- _Task details_
From the line that contains "Task: Click the Kandji logo in preview window" to the last line of the entries, set down each line exactly as written, both ends included, with nothing else.

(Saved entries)
Segment Open
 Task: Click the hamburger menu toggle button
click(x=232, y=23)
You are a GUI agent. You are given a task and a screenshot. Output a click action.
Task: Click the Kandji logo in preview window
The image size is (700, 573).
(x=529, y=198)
Segment Closed
- _Task result_
Task: Click the Kandji logo in preview window
The image size is (700, 573).
(x=529, y=198)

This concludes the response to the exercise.